Onions are a favorite of mine - for white or sweet onions, cut rounds across the grain (like making rings) then skewer them with bamboo skewers (I go through a TON of bamboo skewers, use em for everything), cover in olive oil, kosher salt, and thrown on the grill. Or if you're daring, just thrown em on without the skewers - you'll lose a few to the grill, but it's way quicker.
Green onions grill up nice after soaking in lime juice for 10-15 minutes - taste great on grilled tacos. Really really great. There was a time when I didn't fire up my grill without throwing a bunch of green onions on it...
One last grilled onion recipe - take a sweet (vidalia or walla walla type), and cut the sprout end off and pull the outer skin off. cut radially (like a pie) from the sprout end to the root leaving 1/2" at the root to hold things together. Wrap that up root end down in some foil, and top with butter, kosher salt, and a dash of balsamic vinegar. Sit those in indirect heat for 30-60 minutes (or longer if you're slow cooking at <200) and they'll get golden brown and delicious. Best grilled onions to ever top a burger or steak.
Last item of the night - I'm getting hungry - spuds. In addition to the old standby of grill-baking russets/idahos, I've got a few favs I pull out at most grill meals.
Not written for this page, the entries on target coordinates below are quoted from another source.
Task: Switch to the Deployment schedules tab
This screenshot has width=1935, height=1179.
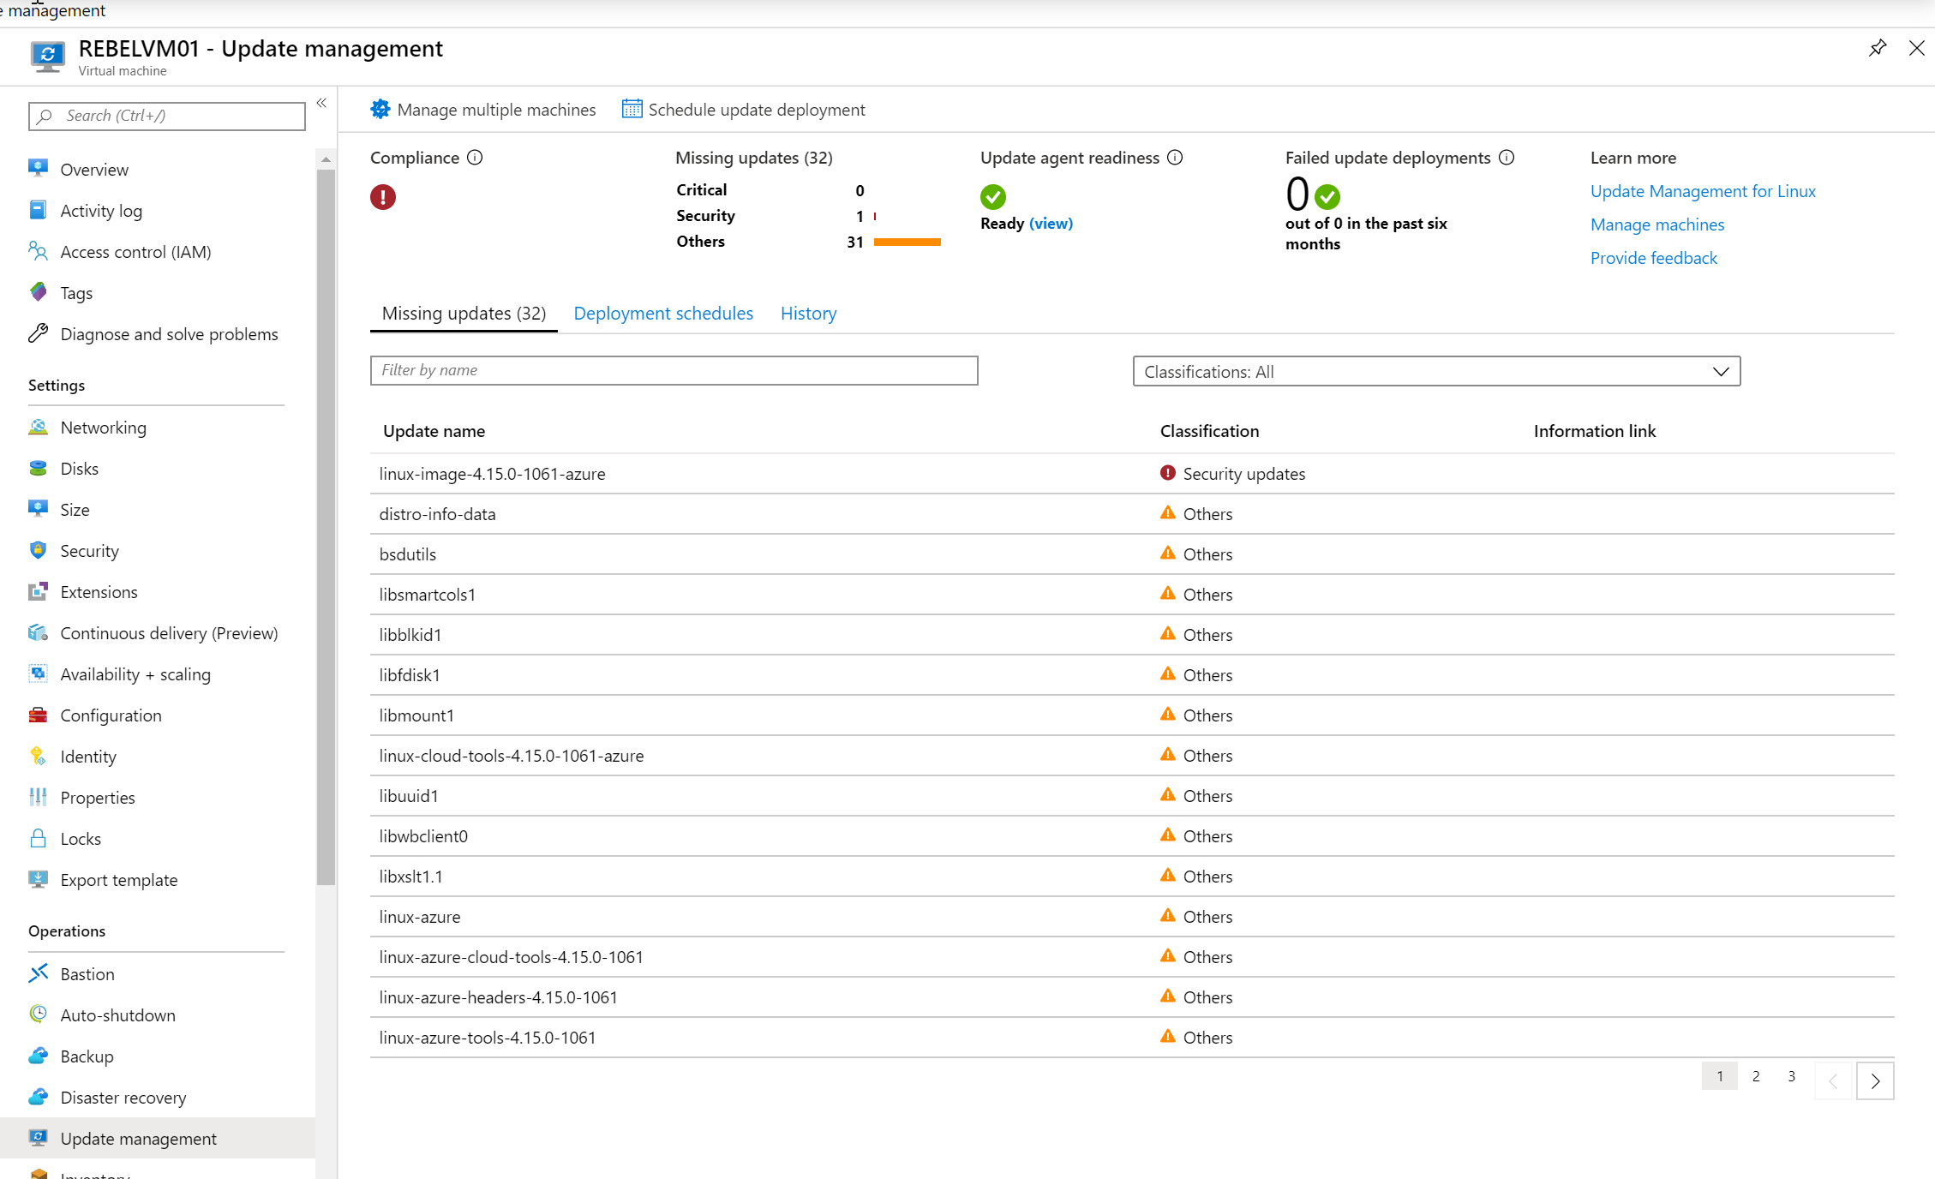Action: pyautogui.click(x=663, y=314)
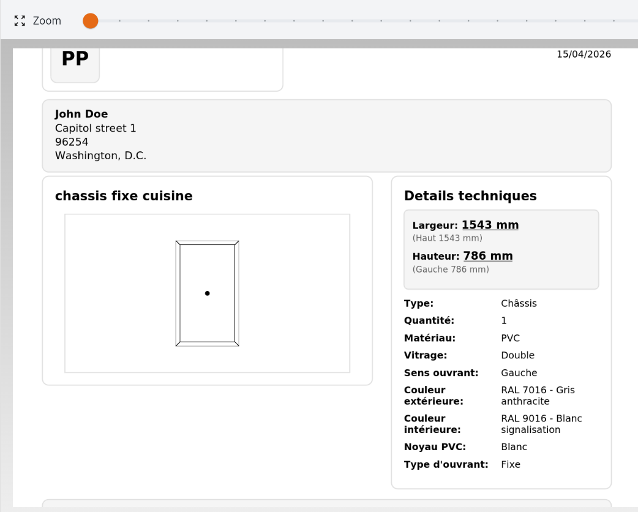The width and height of the screenshot is (638, 512).
Task: Select the Vitrage value Double
Action: pyautogui.click(x=517, y=355)
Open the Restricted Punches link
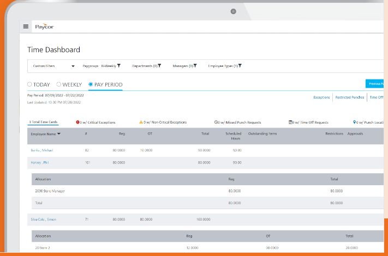 tap(350, 97)
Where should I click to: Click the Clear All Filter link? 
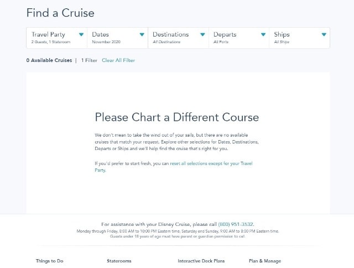[118, 60]
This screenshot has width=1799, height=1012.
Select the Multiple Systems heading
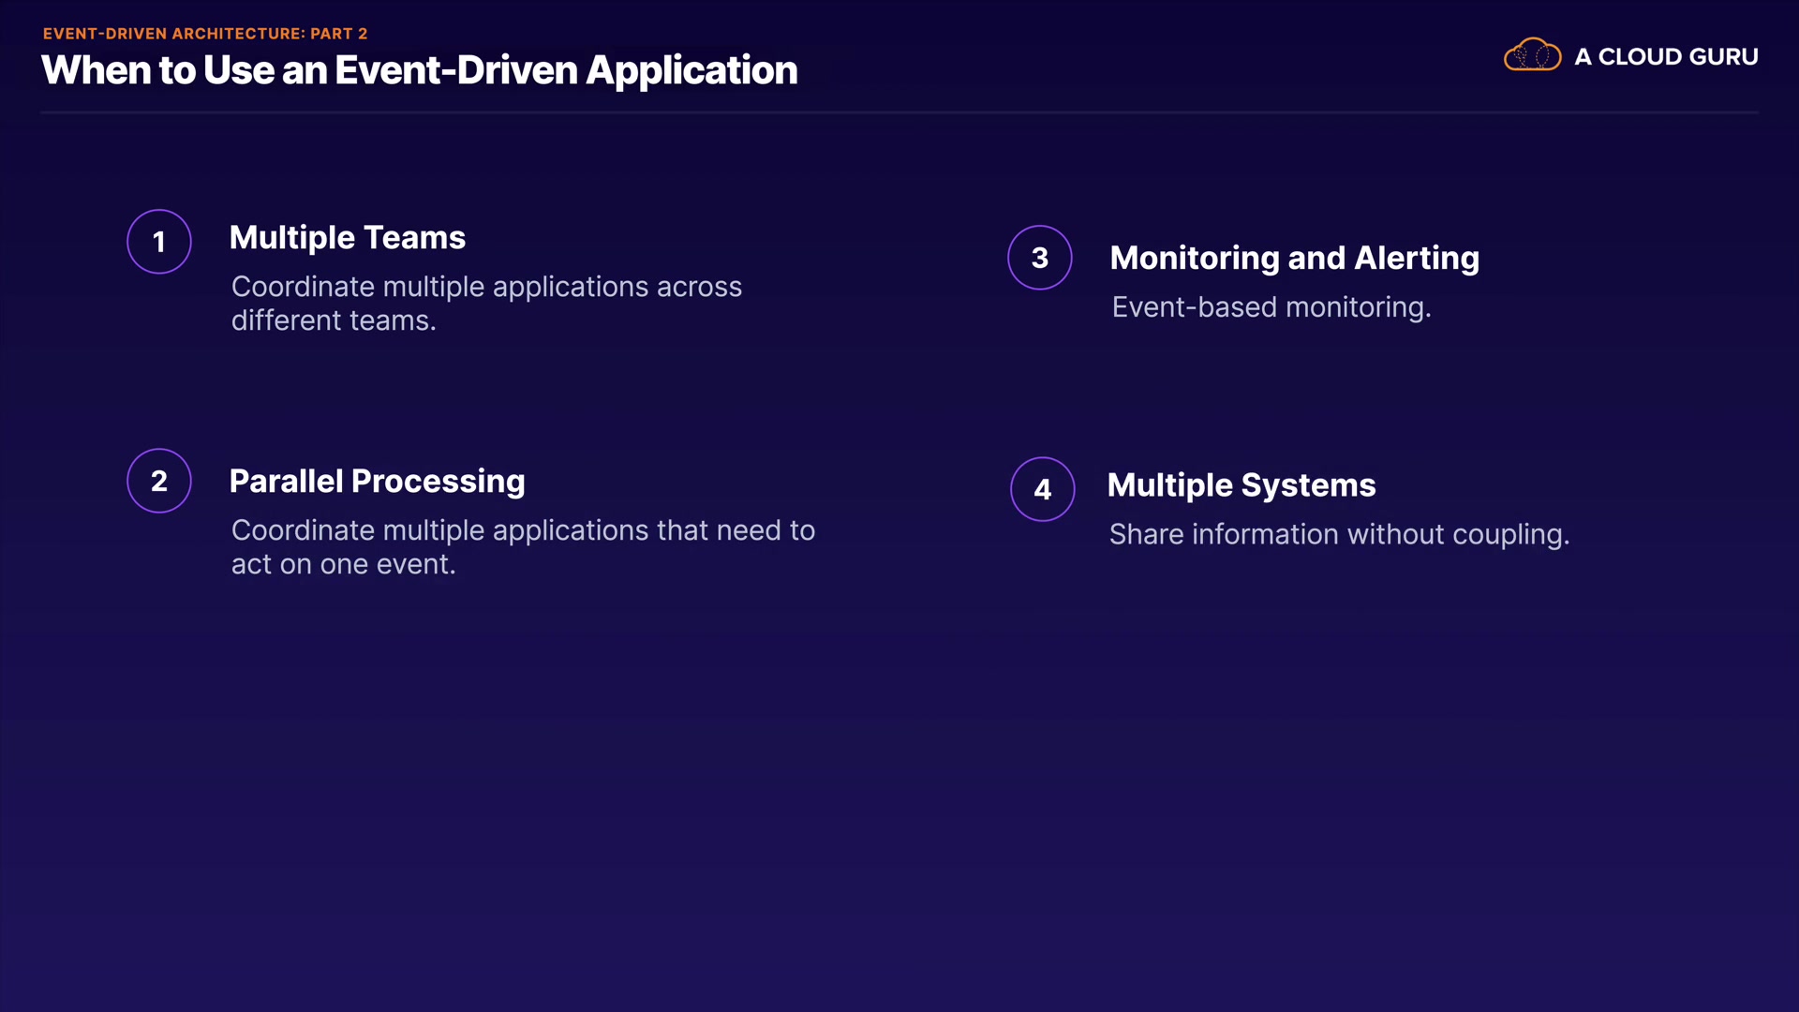point(1241,485)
Red or purple potates - cut in 3/4-1" chunks and toss with olive oil, garlic, salt, and rosemary. make a foil tray, and fill half of it with the spuds, fold the other half over and seal it up to make a foil pouch. Throw that on the grill over moderate to high heat for 20-30 minutes, turning a few times (turn more often the hotter the grill is). Oh yeah, make sure you spray teh foil down with PAM - you don't want the spuds to stick.
You can do the above in a huge pouch (18x8 or so), or split it up into serving sized pouches to make more efficient use of grill space (they fit in between other things).